Autorretrato de Dua Lipa estilo «insert dick here».
Volved a llevaros las manos a la cabeza la próxima vez que pilléis a vuestra hija de doce añitos haciendo sexting con ese smartphone de mil y pico euros bisiestos que le habéis regalado porque... porque era viernes, por ejemplo; smartphone cuyo funcionamiento, a nivel de hardware o software, sería incapaz de describir ni muchísimo menos comprender.

Rasgaos las vestiduras cuando vuestro primogénito, que iba para Perito Industrial, como mínimo, os diga que nones, que de estudiar nanay, que eso es un coñazo, y que se va derecho a las audiciones de Operación Truño.
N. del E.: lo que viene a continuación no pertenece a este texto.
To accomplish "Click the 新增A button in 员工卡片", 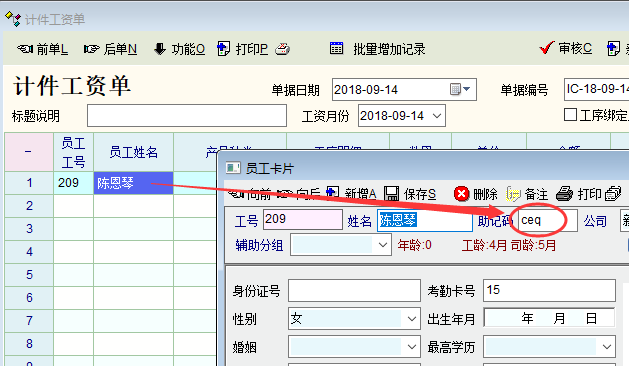I will point(351,194).
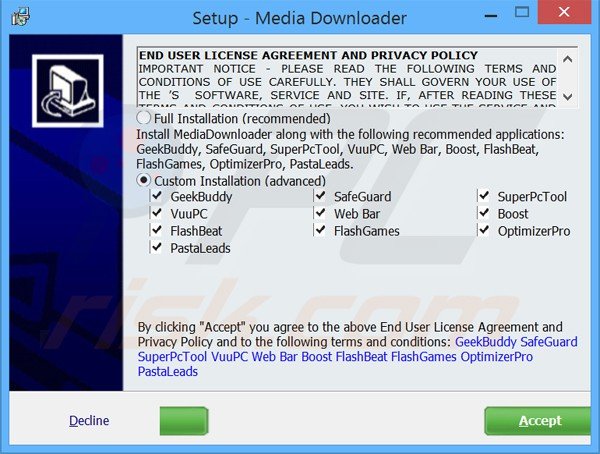The image size is (600, 454).
Task: Uncheck the OptimizerPro checkbox
Action: point(485,231)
Llorad y batid los dientes porque vuestra niñita nunca desarrollará formas de mujer, decidida como está a matarse de hambre hasta que encuentre el justo equilibro entre la inanición y la muerte, sazonada de burdo puterío de peep-show, para que la recluten los de Victoria's Secret.

Y así es como tenemos nuevas generaciones de escritores (¿ves ahora, querido lector, por dónde he traído el agua a mi molino?) que son casos sangrantes de analfabetismo funcional. Aspirantes a Tolkien de Aliexpress que ni tienen la formación filológica e histórica de Tolkien ni están dispuestos a hacer el menor esfuerzo por adquirirla ni sabrían que hacer con ella, así la recibiesen por vía anal. Melissas Paranellos de saldo y Almudenas Grandes de lance persuadidas de que la literatura erótica va de usar el riquísimo léxico y fusilar las escenas más manidas del cine porno, ah, y de calentar pollas, no de escribir historias. Feministas de todo a cien que no podrían recitar los nombres ni de media docena de autoras feministas o filósofas o sociólogas del feminismo ni son capaces de hablar correctamente el viejo castellano, pero exigen que todes nos expresemos en une lenguaje inclusive en abierte desprecie a dos mil añes de historie y culture, aunque ese idiolecte nos hague parecer a todes unes perfectes gilipuertes.

Hace no mucho, en las páginas locales de cierto periódico regional (no, no voy a decir el nombre de la cabecera; ¡si quieren publicidad, que la paguen, cojones!) entrevistaban a cierto decano de maestros que se jubilaba. Ya sabes, querido lector, la típica noticia «se jubila don Fulanito de Tal, maestro de varias generaciones». Don Fulanito de Tal había dado clase a varias generaciones de ternascos en sus más de treinta y cinco años, creo recordar, de docencia. Don Fulanito tenía esa facha de anciano de la tribu, de sabio de Grecia que ya tienen pocos preceptores, la mayoría de los cuales están quemados y amargados tras solo cinco años de actividad profesional.

Pero lo gordo, la chicha, la mandanga buena estaba en la respuesta del profesor don Fulanito a cierta pregunta del entrevistador. El intercambio fue más o menos así:
«¿Ha notado algún cambio en el perfil de los estudiantes, desde que usted empezó a trabajar hasta hoy en día?», preguntaba el incauto periodista.

«Pues sí», confirmaba don Fulanito. «Porque cuando empecé a dar clases, los chicos entraban en el colegio queriendo ser astronautas y salían queriendo ser aparejadores o ingenieros de caminos, canales y puertos. A mitad de mi carrera, los chicos entraban en el colegio queriendo ser licenciados en Económicas o Empresariales y salían queriendo ser funcionarios. Hoy entran queriendo ser tronistas de Mujeres y hombres y viceversa o concursantes de Gran hermano y salen queriendo ser youtubers o influencers».
Entramos en la escuela queriendo ser astronautas y salimos queriendo ser youtubers.
 
Aún me sorprende que el redactor jefe tuviese huevos de publicar este siniestro retrato de nuestra sociedad.
Estos, Fabio, ¡ay dolor!, que ves ahora
campos de soledad, mustio collado,
fueron un tiempo Itálica famosa.
Rodrigo Caro (1573-1647), abogado, poeta, historiador y
sacerdote católico de cuya existencia, por supuesto, no tenías ni la más remota idea.